If a line below contains the string "Given", return that line.

##### Source material #####

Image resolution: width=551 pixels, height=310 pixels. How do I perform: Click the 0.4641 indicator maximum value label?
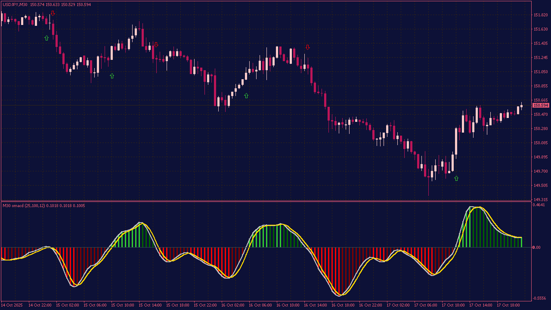[x=539, y=205]
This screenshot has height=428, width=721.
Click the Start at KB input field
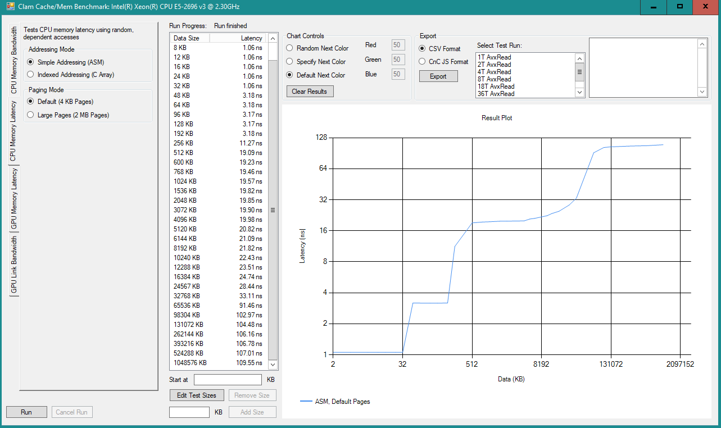(228, 380)
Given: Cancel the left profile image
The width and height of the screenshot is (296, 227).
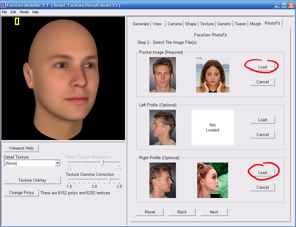Looking at the screenshot, I should tap(262, 134).
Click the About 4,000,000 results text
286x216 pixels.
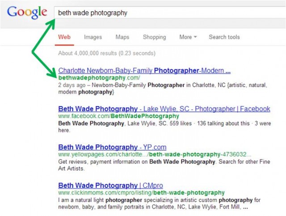(107, 53)
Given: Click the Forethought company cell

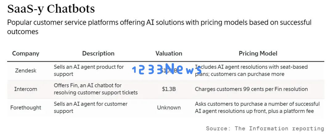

#####

**Solution for this problem**
Given: Cancel the left profile image
Given: Click the Forethought company cell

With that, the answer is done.